- Your assignment
Copy out the lines of the records below, and only those lines, from the one with "اس ام اس تبریک تولد (90, 931)" through the one with "خرید بلیط چارتر", exactly as they appear.

- Records for this exercise

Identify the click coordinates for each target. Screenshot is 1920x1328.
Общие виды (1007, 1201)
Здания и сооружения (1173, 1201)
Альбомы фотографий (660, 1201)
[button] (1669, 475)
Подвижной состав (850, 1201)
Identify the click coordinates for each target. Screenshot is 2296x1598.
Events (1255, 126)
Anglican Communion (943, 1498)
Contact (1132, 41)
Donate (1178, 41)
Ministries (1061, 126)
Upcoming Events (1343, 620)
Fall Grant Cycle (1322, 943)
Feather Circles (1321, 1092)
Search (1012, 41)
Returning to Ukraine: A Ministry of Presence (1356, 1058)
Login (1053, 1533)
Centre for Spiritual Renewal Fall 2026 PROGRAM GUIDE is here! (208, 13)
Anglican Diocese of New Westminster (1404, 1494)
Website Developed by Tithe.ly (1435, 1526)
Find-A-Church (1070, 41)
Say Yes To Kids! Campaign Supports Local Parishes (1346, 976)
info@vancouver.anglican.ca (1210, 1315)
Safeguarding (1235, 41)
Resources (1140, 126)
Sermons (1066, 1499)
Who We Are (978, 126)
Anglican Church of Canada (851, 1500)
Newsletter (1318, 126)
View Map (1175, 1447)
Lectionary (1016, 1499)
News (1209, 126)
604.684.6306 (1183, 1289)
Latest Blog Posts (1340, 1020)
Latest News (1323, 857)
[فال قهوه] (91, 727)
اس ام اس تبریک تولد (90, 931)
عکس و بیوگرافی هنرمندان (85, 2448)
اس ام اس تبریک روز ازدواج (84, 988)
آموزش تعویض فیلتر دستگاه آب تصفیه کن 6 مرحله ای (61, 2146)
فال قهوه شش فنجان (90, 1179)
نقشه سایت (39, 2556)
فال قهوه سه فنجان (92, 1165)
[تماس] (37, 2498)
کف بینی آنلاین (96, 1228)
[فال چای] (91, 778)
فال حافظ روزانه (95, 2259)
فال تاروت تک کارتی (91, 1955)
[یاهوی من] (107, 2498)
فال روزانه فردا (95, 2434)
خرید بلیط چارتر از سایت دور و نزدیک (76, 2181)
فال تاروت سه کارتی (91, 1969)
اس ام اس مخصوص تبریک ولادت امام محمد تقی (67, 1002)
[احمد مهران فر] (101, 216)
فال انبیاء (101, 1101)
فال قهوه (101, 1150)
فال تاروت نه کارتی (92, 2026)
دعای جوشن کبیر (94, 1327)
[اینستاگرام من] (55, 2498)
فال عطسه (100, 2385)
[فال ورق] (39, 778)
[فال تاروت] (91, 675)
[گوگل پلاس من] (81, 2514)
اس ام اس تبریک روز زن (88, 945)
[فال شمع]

- Response for this exercise
اس ام اس تبریک تولد (90, 931)
عکس و بیوگرافی هنرمندان (85, 2448)
اس ام اس تبریک روز ازدواج (84, 988)
آموزش تعویض فیلتر دستگاه آب تصفیه کن 6 مرحله ای (61, 2146)
فال قهوه شش فنجان (90, 1179)
نقشه سایت (39, 2556)
فال قهوه سه فنجان (92, 1165)
[تماس] (37, 2498)
کف بینی آنلاین (96, 1228)
[فال چای] (91, 778)
فال حافظ روزانه (95, 2259)
فال تاروت تک کارتی (91, 1955)
[یاهوی من] (107, 2498)
فال روزانه فردا (95, 2434)
خرید بلیط چارتر از سایت دور و نزدیک (76, 2181)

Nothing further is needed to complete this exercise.